ASSIGNMENT: Every line of the records below that holds the word "filter" belongs in the answer.

Records from a data collection

===============

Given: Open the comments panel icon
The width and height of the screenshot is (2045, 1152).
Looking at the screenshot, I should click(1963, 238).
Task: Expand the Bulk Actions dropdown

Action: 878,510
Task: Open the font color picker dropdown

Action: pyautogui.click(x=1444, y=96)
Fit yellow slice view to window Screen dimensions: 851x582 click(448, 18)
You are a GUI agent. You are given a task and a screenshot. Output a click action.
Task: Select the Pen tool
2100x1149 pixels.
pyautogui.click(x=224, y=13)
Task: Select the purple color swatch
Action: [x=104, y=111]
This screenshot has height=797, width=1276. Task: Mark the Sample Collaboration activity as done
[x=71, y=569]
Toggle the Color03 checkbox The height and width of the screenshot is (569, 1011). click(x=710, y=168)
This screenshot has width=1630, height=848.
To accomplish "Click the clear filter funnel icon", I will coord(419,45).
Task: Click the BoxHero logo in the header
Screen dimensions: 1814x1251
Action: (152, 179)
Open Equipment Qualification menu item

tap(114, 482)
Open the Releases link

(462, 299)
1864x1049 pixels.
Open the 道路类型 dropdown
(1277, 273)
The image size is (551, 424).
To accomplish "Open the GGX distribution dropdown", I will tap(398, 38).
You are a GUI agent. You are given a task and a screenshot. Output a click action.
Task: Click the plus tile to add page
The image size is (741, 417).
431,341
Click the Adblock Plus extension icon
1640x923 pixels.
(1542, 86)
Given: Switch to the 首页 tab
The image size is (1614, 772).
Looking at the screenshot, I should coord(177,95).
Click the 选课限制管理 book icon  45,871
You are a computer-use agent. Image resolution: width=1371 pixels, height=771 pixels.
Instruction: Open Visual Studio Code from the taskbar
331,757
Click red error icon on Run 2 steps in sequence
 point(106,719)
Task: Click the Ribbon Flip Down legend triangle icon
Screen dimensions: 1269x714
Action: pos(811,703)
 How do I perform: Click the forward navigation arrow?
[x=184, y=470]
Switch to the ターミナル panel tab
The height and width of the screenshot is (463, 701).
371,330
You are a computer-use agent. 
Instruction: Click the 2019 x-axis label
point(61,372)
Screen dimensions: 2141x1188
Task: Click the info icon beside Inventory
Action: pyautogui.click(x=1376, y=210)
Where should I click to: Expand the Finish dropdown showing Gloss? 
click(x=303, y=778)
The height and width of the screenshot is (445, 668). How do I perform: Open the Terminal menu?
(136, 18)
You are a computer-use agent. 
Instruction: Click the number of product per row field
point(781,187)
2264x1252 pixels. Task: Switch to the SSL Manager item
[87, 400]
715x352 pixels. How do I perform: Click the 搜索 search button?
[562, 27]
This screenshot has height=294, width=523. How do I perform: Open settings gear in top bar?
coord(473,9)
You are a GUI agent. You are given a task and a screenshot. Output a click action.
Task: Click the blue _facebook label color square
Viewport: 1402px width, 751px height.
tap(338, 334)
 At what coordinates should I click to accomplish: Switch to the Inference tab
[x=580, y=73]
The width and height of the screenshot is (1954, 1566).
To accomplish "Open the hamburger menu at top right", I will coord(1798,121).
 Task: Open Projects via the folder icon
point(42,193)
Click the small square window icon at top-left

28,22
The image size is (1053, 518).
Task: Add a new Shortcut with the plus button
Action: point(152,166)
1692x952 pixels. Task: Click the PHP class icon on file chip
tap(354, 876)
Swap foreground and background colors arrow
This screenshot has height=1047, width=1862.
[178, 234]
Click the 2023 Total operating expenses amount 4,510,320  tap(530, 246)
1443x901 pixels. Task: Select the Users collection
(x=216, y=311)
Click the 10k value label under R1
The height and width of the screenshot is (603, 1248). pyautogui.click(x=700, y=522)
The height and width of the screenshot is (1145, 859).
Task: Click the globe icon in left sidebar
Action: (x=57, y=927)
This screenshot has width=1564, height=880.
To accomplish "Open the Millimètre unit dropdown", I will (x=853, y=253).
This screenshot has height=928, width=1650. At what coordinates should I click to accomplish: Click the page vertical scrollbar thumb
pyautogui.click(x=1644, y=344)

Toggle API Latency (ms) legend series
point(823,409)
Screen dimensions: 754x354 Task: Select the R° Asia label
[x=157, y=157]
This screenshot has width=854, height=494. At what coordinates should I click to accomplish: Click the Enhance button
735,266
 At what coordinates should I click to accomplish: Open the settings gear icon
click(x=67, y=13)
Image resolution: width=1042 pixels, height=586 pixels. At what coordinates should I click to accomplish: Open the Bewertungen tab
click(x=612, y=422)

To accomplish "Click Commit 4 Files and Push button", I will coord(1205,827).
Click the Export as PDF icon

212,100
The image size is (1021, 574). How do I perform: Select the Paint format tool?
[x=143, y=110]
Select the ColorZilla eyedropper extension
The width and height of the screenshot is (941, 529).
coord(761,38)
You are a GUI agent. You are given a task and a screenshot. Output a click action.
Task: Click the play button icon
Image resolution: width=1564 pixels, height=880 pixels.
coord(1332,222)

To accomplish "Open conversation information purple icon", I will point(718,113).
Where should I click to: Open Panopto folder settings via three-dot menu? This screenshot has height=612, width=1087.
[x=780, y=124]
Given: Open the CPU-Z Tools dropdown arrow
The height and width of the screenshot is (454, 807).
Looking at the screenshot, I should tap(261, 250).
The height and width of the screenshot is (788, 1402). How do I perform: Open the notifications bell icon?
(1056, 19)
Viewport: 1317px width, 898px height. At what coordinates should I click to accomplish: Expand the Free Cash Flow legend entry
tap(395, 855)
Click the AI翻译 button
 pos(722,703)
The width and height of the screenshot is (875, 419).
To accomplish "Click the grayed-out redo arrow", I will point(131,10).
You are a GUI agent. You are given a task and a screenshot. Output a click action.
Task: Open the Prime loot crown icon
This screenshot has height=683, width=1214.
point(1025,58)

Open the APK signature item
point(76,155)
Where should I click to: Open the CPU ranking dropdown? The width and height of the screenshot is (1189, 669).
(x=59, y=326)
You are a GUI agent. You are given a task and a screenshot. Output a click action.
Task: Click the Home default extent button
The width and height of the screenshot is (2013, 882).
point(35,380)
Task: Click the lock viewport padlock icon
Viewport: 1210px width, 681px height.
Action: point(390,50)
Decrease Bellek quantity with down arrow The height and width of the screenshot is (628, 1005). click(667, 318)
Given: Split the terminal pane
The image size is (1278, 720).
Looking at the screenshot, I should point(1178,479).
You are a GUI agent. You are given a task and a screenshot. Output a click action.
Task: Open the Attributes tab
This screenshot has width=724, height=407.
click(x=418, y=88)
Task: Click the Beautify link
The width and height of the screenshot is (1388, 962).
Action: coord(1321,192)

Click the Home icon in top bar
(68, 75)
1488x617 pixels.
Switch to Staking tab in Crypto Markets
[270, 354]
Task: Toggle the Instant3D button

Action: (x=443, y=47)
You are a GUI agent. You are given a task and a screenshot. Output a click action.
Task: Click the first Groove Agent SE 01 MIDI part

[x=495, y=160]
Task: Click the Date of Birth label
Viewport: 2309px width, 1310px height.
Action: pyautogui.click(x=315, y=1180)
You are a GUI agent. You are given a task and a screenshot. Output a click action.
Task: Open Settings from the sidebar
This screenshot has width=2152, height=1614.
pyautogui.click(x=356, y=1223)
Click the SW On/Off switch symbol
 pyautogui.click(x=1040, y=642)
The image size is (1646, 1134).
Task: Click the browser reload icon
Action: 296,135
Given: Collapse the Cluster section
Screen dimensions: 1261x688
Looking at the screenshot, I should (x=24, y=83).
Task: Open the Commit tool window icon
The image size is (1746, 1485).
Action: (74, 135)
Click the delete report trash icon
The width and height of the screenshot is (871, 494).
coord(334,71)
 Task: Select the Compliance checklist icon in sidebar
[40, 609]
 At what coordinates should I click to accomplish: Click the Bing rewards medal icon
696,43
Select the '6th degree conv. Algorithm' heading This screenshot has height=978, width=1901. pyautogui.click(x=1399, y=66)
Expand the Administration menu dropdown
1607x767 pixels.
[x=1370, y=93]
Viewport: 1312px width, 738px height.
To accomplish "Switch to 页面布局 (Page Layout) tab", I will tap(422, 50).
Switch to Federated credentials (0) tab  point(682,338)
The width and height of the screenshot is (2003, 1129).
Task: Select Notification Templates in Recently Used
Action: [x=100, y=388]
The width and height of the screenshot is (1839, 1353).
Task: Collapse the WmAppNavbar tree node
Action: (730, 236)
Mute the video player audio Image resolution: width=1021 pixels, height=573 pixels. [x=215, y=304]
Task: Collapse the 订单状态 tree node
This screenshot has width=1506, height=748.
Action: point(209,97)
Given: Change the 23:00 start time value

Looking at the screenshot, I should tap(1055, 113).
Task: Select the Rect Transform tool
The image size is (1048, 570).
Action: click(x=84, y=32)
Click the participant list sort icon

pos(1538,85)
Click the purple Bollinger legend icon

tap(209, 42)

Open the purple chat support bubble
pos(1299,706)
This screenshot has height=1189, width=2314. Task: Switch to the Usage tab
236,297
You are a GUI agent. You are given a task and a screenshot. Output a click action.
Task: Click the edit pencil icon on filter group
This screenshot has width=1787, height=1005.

===============

OUTPUT:
To accomplish "Click the clear filter funnel icon", I will coord(419,45).
Task: Click the edit pencil icon on filter group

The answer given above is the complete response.